## DIRECTIONS
Rewrite the rows from the line with "Viewport: 710px width, 968px" to the line with "Action: click(457, 394)" as a numbered list, skipping any blank lines and leaving out the pictures.
◆ ◆ ◆ ◆ ◆ ◆ ◆
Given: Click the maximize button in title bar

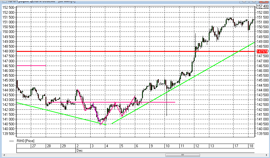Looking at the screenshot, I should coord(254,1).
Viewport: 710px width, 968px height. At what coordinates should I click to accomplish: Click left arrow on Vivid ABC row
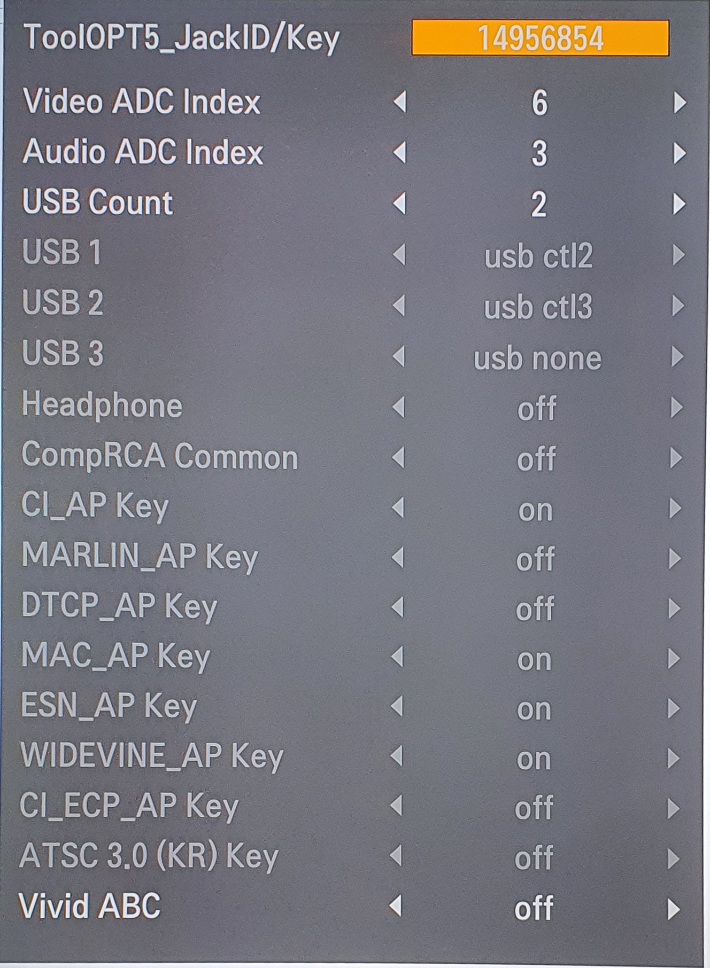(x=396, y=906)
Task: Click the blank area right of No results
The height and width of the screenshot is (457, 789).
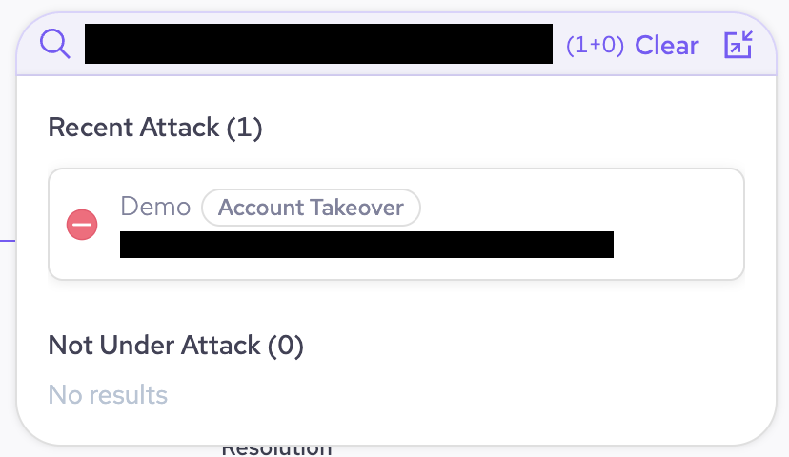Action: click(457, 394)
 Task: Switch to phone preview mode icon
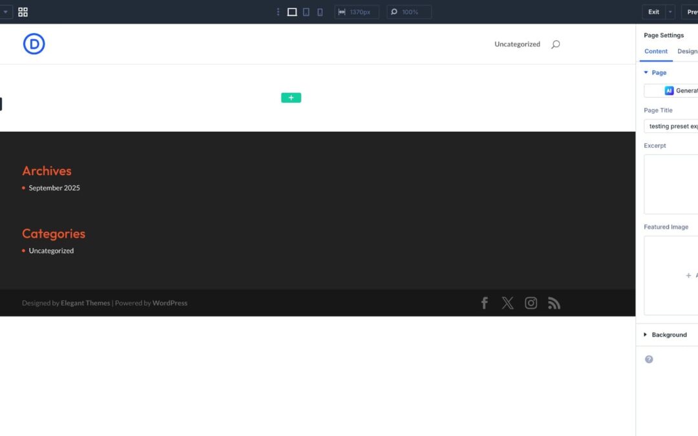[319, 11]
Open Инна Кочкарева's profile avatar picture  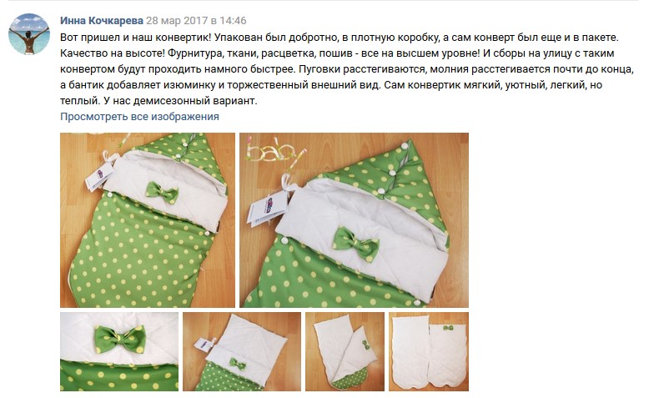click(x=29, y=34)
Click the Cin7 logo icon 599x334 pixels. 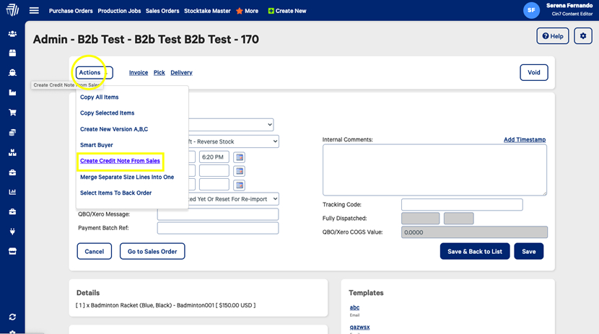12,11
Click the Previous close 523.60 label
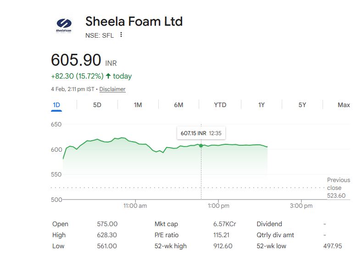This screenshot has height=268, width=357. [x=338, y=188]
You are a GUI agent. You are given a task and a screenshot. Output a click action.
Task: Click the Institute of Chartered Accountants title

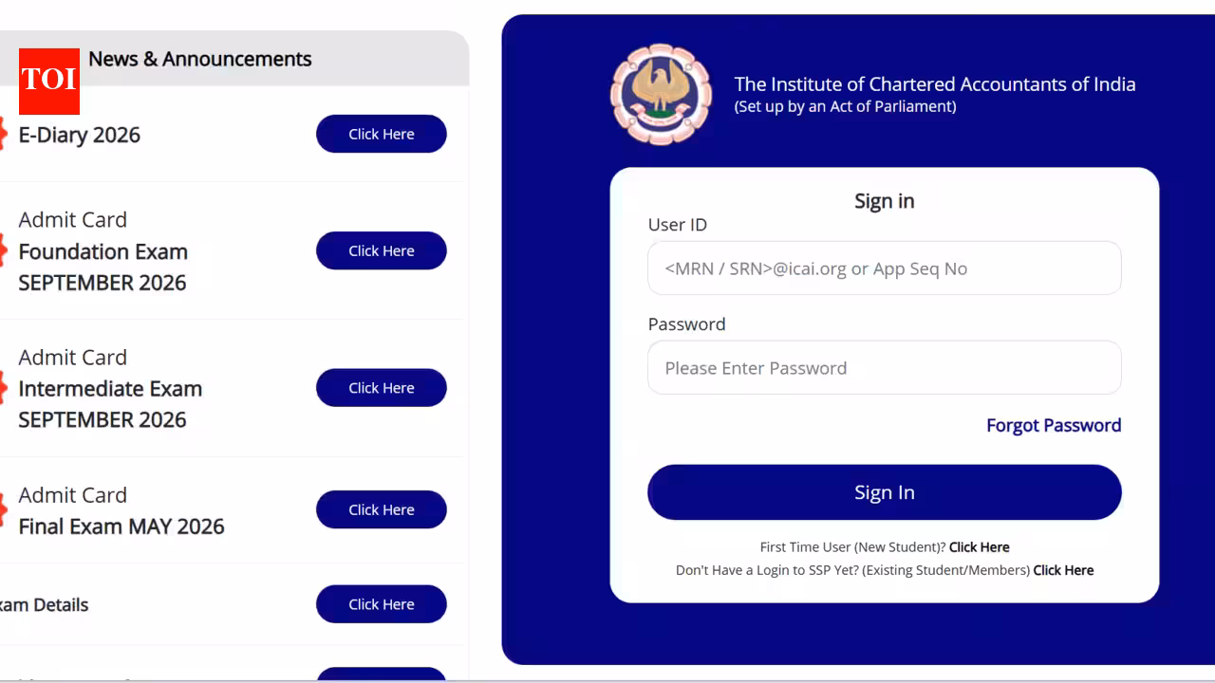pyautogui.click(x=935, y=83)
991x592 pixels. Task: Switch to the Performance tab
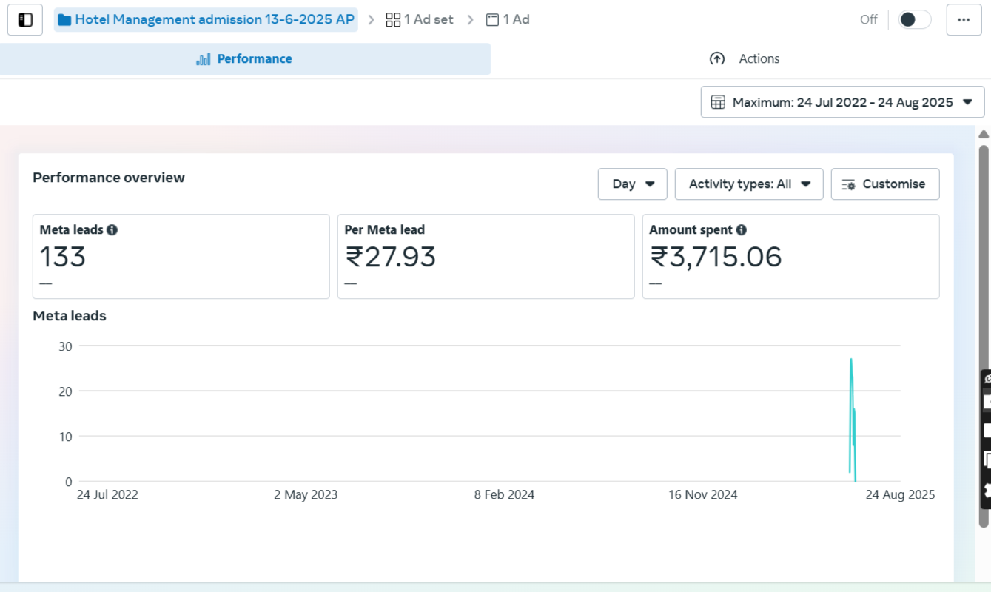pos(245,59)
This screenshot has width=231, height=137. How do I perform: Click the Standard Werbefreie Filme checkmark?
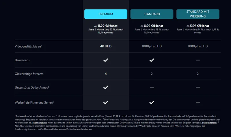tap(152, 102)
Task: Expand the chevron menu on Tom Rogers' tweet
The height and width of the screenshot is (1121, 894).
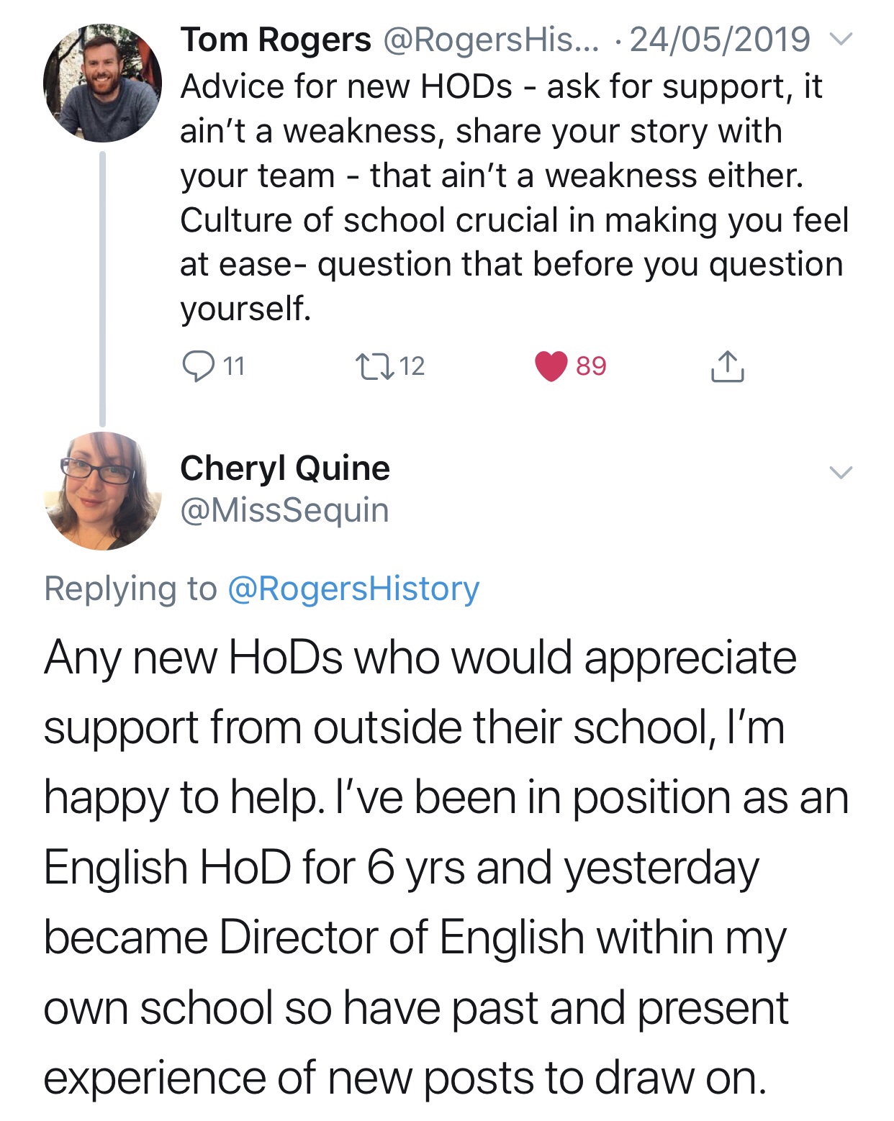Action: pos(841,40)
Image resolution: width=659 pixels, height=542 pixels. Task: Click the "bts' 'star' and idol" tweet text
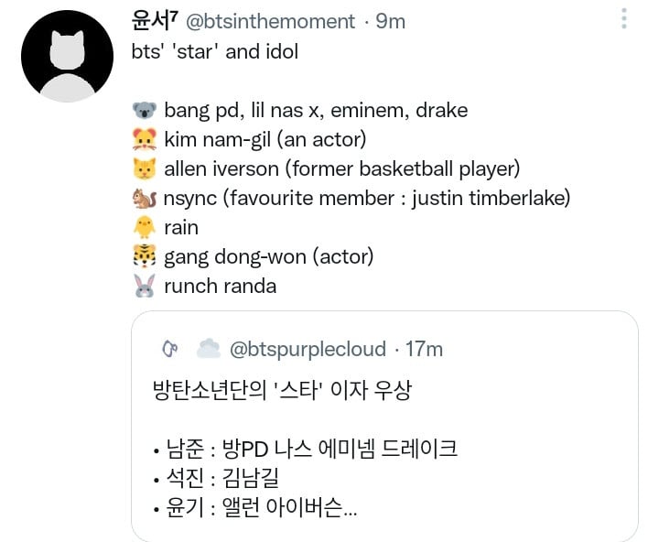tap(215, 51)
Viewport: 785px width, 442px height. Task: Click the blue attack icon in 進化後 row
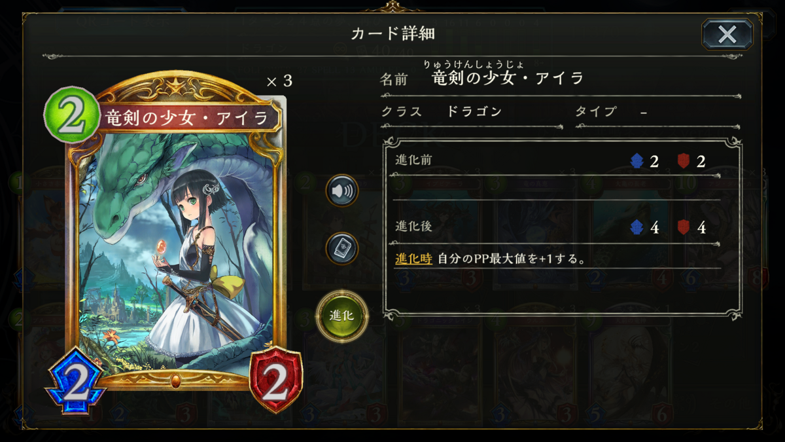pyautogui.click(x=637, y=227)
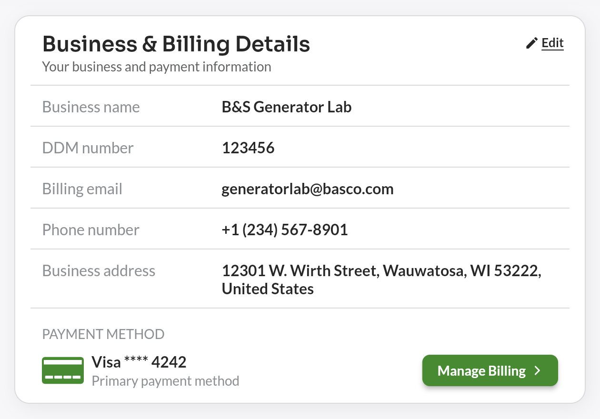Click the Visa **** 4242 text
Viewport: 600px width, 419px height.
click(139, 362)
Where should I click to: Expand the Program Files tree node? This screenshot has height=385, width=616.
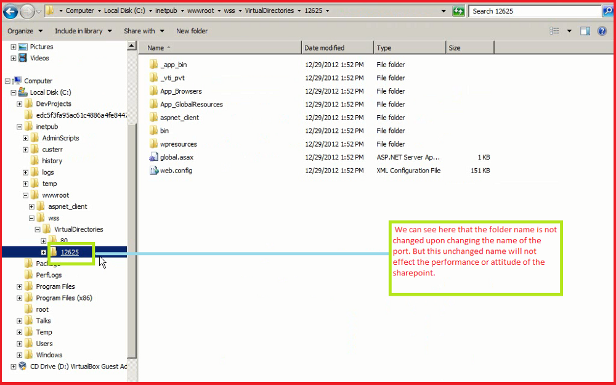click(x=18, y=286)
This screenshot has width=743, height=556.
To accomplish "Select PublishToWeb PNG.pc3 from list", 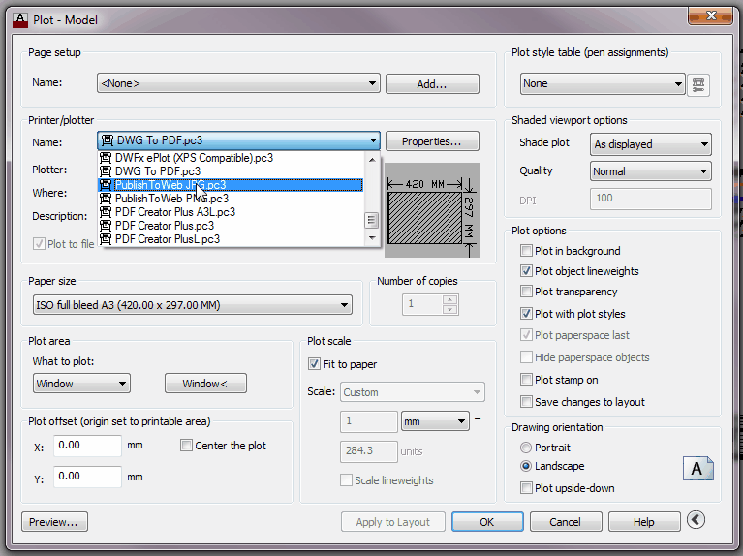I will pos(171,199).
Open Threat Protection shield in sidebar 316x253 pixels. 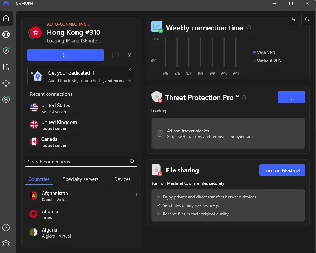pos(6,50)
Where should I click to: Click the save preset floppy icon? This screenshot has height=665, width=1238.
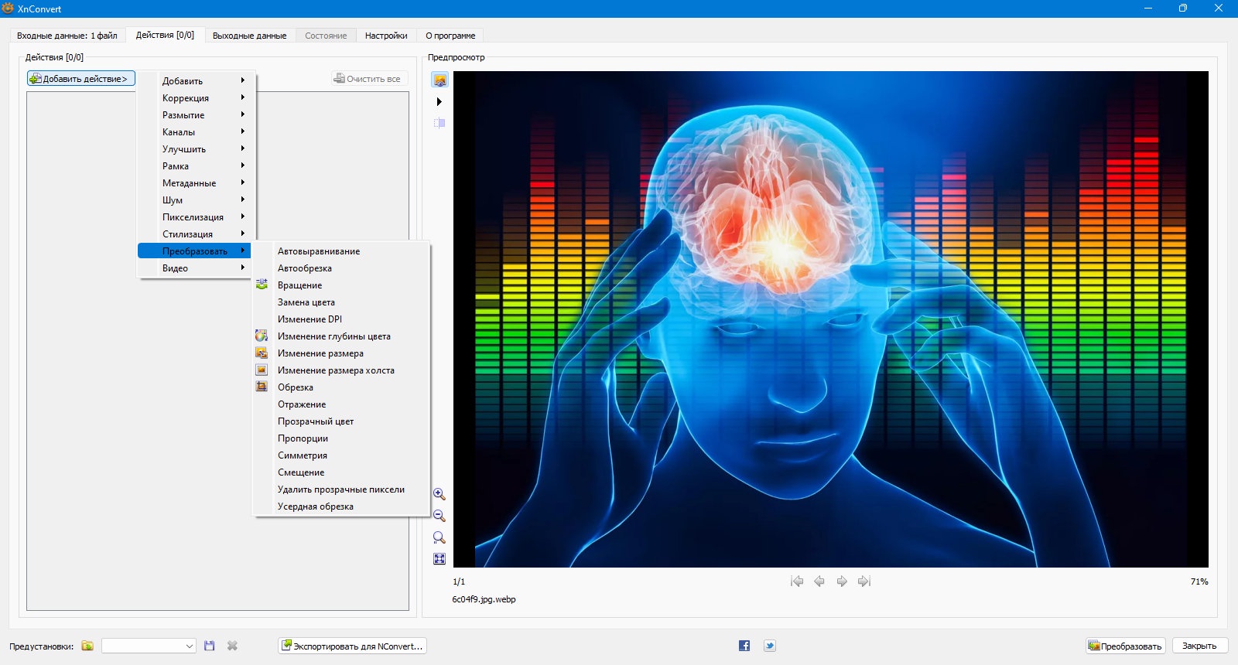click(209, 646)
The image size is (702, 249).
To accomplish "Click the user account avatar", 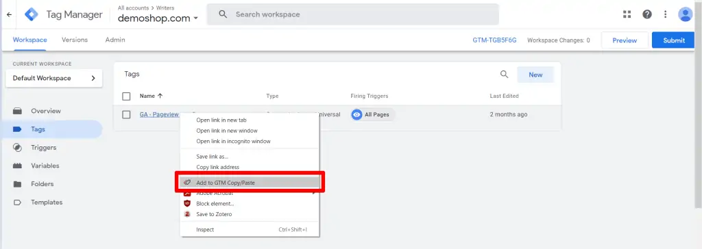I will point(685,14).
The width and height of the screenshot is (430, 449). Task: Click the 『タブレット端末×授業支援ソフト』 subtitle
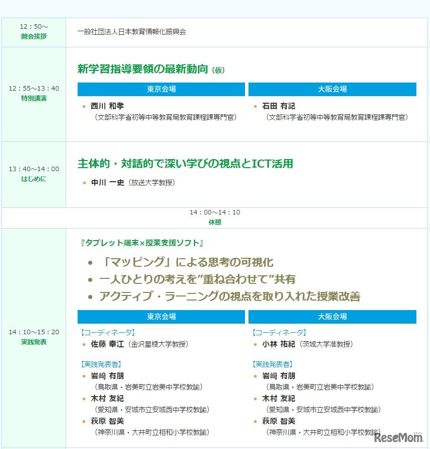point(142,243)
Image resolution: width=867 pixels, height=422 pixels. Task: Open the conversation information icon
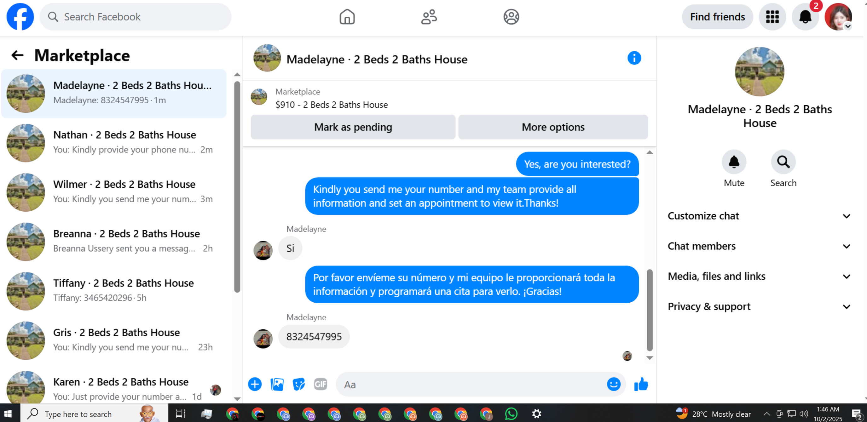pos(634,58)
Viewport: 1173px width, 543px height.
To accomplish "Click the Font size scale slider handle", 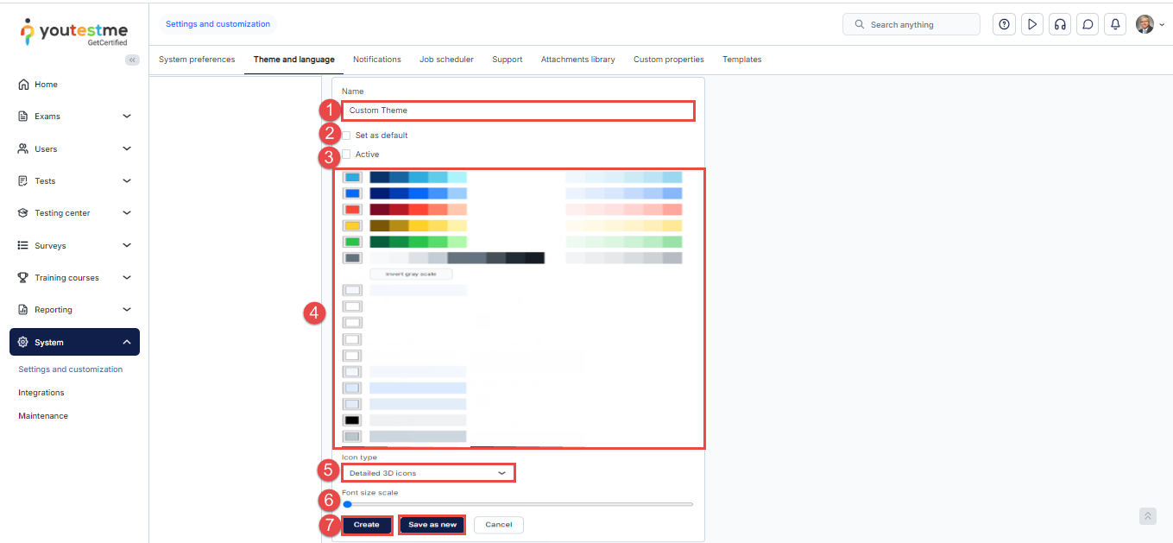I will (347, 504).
◆ ◆ ◆ ◆ ◆ ◆ ◆
## FINAL ANSWER
1. Viewport: 710px width, 968px height. At what coordinates should I click to accomplish: Click left arrow on Vivid ABC row
2. (x=396, y=906)
3. Task: Click the blank area right of No results
4. The height and width of the screenshot is (457, 789).
5. Action: click(457, 394)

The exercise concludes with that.